Perhaps not, but scenesters in Dallas embraced pretty much everything else by the Toadies. The band's sweaty, kinetic live shows, featuring giant slabs o' guitar, whisper-to-a-scream dynamics and Lewis's gothic pronouncements, inspired crowds to gather and reviewers to wax rhapsodic. But when Rubberneck hit stores, keepers of the mainstream media did not immediately clasp the Toadies to their bosoms. The musicians were left to crisscross the country pretty much on their own. According to Lewis, "We hadn't really done a damn thing touring-wise before we got signed. So the whole first year was a shock. Thank goodness we had a decent van--although it's not that nice now. It's sitting in front of my apartment right now with a cooler full of beer from last year. Maybe I should get rid of that.

"Our first tour was with Samiam, and they really showed us the ropes. They were really cool people--but we still had to get used to a lot of stuff. Like learning to sleep in the van with a bunch of other people, and never getting what you're supposed to get in terms of money and rider and so on. Some people were pretty cool, but there were definitely some hassles."

The situation gradually improved over the course of a jaunt with Big Chief and the Goats and two sojourns with Bush, an Interscope labelmate about whom Lewis finds it impossible to gush. But a pleasant side effect to the inexplicable rise in Bush-mania was that the Toadies suddenly were being seen by thousands more people each night than had previously been the case. Interscope responded by finally putting some muscle behind Rubberneck. These efforts persuaded MTV to push the vampiric video for "Possum Kingdom" into the Buzz Bin, and before Lewis knew it, the Toadies had sold over 500,000 albums and were playing arenas with the Red Hot Chili Peppers.

That's not all that's changed for the group. The decision-makers at Dallas radio stations that once resisted playing songs by local talent have decided that if the rest of the country likes the Toadies and such Texas brethren as Tripping Daisy, maybe they should give them a spin as well. In the meantime, the number of regional acts being signed by record companies is up--way up. Lewis sees this last development as double-edged. "I hope it doesn't become an official 'scene' that would warrant label attention," he says. "Don't get me wrong: There are a lot of bands that deserve label attention more than anybody. But when you get bands trying to sound like other bands just to get signed, well, that's a drag."

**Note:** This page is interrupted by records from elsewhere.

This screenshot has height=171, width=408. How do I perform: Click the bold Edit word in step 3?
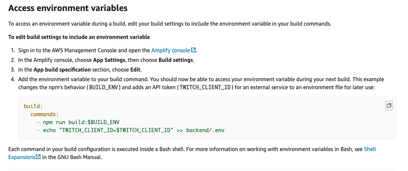(x=135, y=70)
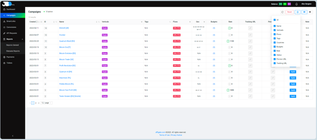Go to next page using pagination arrow
This screenshot has width=317, height=140.
[39, 103]
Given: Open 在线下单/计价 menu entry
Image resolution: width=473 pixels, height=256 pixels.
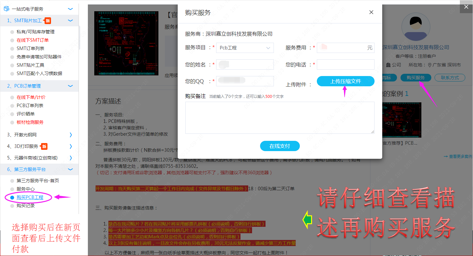Looking at the screenshot, I should click(x=31, y=97).
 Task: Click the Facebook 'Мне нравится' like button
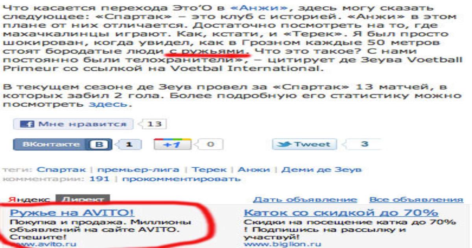(x=73, y=124)
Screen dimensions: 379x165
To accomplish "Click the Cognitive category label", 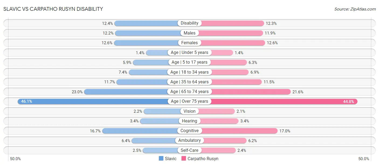I will point(190,131).
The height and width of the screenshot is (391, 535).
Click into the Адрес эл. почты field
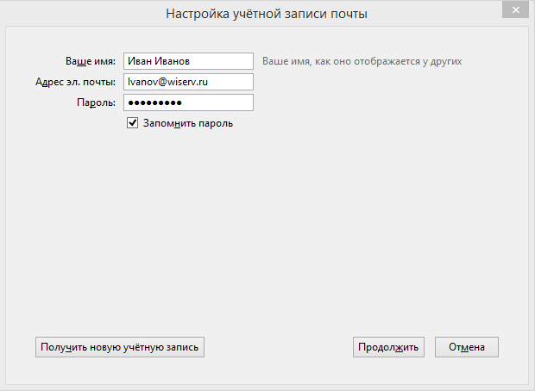click(188, 82)
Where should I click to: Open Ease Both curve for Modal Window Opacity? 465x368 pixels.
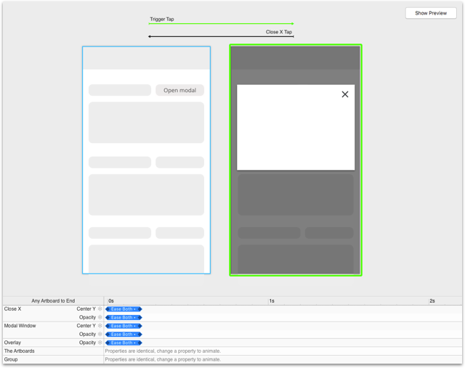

Such are the dangers of success--and there are others. The Toadies once had good press and no liquid assets; now they have the funds they previously lacked, but they're being victimized (unfairly) by the critical backlash against modern rock. Lewis says he understands; after all, he's noticed that there's a lot of lame music out there, too. "Definitely the more quantity you get, the less quality there's going to be--if that makes any sense," he grants. "More of it's going to be crap--which is why we get compared to crap quite a bit. Somebody was writing about us and said, 'Who needs another Bush?' I couldn't even laugh that off. I got really offended by it. And somebody else said we single-handedly killed off alternative rock.

"I'd like to take credit for that, but I don't know. Single-handedly? I don't think so. Maybe we just gave alternative rock colon cancer."